Seafloor nutrient factories: The use of silicon and germanium isotopes to investigate early marine sediment diagenesis

The release of elements from shallow sediments through dissolution and other chemical reactions is an important source of key nutrients into the marine system that are essential for supporting biological production and carbon cycling. Dissolved silicon (Si) is one such nutrient, which is critical for the growth of diatoms, an important group of algae that are responsible for a significant proportion of organic carbon production in the oceans. Shallow sediments contain various reactive pools of silica and are an important source of dissolved silicon to overlying waters in various marine settings (e.g. Michalopolous & Aller, 2004), especially in areas lacking significant fluvial silicon input.
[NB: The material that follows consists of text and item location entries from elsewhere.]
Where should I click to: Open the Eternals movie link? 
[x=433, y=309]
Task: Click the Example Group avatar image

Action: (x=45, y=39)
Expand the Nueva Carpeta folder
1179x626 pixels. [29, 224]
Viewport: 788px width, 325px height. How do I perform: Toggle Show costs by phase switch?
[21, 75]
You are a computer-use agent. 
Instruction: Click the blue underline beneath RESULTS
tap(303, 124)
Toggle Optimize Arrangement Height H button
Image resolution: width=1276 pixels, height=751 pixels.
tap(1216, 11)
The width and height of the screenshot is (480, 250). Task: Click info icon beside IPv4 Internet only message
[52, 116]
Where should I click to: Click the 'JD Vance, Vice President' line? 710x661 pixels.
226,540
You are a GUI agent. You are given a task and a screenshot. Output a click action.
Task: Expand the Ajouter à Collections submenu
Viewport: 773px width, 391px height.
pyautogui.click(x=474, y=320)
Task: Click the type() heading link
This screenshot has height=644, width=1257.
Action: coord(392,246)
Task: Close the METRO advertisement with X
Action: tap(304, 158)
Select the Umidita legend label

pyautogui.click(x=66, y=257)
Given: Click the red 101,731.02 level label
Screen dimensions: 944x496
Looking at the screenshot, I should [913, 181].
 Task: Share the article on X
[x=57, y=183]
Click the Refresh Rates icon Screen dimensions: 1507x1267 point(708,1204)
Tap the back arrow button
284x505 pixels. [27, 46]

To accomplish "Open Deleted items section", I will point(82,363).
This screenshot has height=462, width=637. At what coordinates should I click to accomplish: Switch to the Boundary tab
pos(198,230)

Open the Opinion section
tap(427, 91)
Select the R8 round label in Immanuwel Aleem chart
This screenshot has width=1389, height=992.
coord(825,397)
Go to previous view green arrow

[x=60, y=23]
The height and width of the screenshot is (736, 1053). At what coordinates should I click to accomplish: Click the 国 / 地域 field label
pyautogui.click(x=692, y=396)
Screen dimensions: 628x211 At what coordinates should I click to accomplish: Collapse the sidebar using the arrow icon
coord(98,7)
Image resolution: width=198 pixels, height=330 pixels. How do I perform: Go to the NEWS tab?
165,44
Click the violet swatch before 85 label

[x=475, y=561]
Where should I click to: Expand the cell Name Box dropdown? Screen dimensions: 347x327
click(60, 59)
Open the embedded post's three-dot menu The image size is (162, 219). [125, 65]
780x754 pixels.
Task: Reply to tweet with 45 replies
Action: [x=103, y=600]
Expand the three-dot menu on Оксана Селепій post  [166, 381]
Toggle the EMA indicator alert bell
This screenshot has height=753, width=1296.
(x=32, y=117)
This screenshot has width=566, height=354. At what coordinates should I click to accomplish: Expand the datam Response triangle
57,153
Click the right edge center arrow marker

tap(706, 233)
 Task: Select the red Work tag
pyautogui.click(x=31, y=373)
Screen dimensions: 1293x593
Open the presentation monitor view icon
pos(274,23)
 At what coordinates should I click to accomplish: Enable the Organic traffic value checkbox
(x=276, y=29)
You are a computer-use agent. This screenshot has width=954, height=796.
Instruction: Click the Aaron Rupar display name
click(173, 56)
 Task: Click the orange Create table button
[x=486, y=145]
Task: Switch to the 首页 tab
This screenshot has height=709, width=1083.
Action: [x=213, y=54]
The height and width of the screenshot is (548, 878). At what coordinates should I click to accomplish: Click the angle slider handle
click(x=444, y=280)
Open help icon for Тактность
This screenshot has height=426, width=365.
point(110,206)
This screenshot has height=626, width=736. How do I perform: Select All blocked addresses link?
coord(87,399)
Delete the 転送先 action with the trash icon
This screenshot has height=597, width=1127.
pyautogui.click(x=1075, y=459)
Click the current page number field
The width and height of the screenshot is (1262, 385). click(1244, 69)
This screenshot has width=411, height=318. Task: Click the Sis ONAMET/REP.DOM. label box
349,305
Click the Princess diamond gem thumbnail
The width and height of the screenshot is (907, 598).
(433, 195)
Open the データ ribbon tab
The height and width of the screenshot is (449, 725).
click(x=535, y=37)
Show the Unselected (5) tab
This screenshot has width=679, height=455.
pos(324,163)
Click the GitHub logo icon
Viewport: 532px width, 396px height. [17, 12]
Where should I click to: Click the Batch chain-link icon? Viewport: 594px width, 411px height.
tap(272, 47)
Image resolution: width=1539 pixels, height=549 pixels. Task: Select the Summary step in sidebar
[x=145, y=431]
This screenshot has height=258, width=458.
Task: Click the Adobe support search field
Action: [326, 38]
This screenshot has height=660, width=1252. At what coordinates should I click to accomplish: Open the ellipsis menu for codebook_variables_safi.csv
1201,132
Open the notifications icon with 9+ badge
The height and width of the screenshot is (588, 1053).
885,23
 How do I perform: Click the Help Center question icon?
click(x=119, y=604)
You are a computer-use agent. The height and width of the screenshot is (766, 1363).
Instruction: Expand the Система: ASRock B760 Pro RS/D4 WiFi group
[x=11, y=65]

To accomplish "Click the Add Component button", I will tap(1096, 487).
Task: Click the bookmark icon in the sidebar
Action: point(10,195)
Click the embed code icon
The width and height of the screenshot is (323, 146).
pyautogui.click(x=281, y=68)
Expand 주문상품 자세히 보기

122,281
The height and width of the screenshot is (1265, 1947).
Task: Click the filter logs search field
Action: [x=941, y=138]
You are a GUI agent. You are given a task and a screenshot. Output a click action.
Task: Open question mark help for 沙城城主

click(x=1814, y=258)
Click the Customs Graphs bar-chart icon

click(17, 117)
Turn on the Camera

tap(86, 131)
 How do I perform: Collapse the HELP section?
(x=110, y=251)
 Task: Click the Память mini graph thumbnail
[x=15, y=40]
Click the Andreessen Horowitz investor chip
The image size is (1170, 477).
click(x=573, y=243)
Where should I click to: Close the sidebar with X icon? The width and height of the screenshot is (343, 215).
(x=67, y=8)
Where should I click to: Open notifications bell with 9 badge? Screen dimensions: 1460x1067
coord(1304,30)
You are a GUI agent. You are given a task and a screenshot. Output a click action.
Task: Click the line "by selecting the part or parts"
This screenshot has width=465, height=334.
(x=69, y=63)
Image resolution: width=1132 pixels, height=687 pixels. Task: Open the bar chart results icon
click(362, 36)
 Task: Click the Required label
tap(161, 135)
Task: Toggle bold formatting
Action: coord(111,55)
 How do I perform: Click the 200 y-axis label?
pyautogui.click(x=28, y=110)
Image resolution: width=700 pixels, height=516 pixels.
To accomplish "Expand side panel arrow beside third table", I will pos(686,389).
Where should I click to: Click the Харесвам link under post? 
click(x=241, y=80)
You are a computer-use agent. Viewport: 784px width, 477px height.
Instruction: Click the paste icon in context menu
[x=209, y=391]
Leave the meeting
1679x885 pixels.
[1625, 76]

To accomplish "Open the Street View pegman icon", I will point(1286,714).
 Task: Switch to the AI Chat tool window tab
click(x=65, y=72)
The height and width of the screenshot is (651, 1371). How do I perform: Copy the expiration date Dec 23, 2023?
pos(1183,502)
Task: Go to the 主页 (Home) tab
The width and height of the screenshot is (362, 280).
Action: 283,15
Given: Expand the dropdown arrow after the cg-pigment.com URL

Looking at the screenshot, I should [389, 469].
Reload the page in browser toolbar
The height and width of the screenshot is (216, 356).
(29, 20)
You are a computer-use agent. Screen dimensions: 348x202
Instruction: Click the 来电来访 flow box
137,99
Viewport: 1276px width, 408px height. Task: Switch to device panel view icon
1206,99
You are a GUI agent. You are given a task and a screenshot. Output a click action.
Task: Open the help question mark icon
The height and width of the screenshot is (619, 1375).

Germanium (Ge) is the 'chemical twin' of Si, and its stable isotopes could be used together with Si isotopes to investigate these previously under-explored reactive silica pools, associated with non-biological and redox-sensitive oxides and hydroxides, as well as biological silica within continental margins and shelf-seas (Baronas et al., 2019; Guillermic et al., 2017; Ng et al., 2019; Pokrovsky et al., 2014).
Project Aims and Methods
The overall aim is to use paired silicon and germanium isotopes to investigate active processes within shallow sediments from continental shelves, to better understand the release of dissolved Si from sediments into overlying waters, and to better constrain the marine Ge budget. The specific objectives will include refining Ge isotope measurements for seawater, porewater, and sediment leach analyses using cutting-edge plasma mass spectrometry methods within the Bristol Isotope Group; analysis of Ge isotopes within samples reacted under controlled laboratory experiments carried out in collaboration with Jeffrey Krause at DISL; analysis of Si and Ge isotopes as well as inorganic macronutrients, and trace metals (e.g. iron and manganese) in natural sediment samples from contrasting high and low-latitude continental shelf seas. There is flexibility within the project to focus on specific aspects of Ge/Si analytical method development, laboratory or field analyses of a wider range of redox-sensitive isotope systems (e.g uranium isotopes, measured at Cardiff University), or geochemical modelling.